As an appendix to this
study, it ought to be instructive to list the characteristics of the false
teachers which arose in the 'last days' of AD70, and which we have suggested
must be seen in our last days too:
- Poking fun at those
who had a fundamentalist approach to the teaching of God's word
- Enjoying the good
life of the world, which led them to be cold in their hearts to the Lord's
- Showing aggression
to some within the ecclesia
- A disinterest in prophecy
- Initially expressing
their false ideas in the form of questions about basic principles
- Senior brethren, leaders
of the ecclesia, who had been waiting for Christ for some time
- They had failed to
grow in Biblical knowledge and appreciation, having for some time been
lazy to work out Bible typology
- Retained the external
trappings of the faith
- Their false teaching
was expressing ideas which they had held quietly for some time
- Complex arguments
were used, but not appreciating the real power of God's word
- Questioning whether
the word of prophecy will be fulfilled, implying that the 'spiritual graces'
of the life in Christ are so wonderful that the idea of a future Kingdom
- Teaching that there
is peace and spiritual safety within the ecclesia- that there is nothing
to be alarmed about concerning the state of the ecclesia
- Influencing many brethren
This list is yielded
from 2 Peter 3 alone. Only the " willingly ignorant" would deny
that there are far too many of these characteristics developing in the
ecclesia today. A witch hunt will be pointless; indeed, each of us may
have some of the above tendencies. " Beware, lest ye also..."

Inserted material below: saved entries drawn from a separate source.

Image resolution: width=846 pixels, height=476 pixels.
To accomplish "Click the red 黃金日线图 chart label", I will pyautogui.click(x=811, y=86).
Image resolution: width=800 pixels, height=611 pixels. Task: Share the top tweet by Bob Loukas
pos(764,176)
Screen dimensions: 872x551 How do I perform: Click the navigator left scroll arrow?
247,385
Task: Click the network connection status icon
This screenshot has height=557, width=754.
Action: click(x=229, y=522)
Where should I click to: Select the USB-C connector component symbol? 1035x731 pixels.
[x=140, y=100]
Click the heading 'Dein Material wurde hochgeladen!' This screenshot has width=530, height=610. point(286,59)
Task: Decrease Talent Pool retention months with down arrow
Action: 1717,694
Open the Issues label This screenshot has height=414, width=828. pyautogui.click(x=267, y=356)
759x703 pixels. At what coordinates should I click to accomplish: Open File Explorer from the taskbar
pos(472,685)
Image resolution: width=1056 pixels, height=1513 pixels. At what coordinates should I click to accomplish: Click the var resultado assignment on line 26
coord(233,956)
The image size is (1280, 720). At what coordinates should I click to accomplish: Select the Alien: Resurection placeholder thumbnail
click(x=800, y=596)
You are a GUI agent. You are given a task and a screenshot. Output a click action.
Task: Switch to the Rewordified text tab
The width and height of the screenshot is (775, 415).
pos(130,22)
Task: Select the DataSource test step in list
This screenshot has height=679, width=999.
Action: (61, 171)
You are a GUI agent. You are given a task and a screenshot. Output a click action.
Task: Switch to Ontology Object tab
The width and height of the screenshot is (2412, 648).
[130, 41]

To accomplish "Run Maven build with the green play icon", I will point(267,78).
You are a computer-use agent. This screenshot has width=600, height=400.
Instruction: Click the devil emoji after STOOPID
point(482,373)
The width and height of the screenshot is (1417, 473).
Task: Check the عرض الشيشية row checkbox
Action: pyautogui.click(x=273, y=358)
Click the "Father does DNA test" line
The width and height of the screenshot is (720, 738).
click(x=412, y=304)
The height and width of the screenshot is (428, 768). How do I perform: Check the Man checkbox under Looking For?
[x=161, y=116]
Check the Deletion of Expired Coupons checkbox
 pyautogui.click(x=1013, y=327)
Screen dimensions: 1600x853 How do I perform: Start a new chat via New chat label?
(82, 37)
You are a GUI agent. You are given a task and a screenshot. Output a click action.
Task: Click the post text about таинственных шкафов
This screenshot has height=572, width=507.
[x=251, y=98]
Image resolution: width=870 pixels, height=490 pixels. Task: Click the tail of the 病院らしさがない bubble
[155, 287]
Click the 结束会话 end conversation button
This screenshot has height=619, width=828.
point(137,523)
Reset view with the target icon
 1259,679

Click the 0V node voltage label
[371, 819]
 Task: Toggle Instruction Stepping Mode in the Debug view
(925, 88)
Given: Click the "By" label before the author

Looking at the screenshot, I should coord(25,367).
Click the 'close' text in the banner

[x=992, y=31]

(v.17). The Greek for " beware" means 'to be isolated'; indicating
that this general trend will take some standing up to. However, it cannot
be stressed too highly that our duty is not to physically isolate ourselves
from the problems, seeking some kind of splendid spiritual isolation,
but rather through the power of the word to encourage others within the
ecclesia to develop with us that " holy conversation and Godliness"
which hasten " the coming of the day of God" (v.11,12).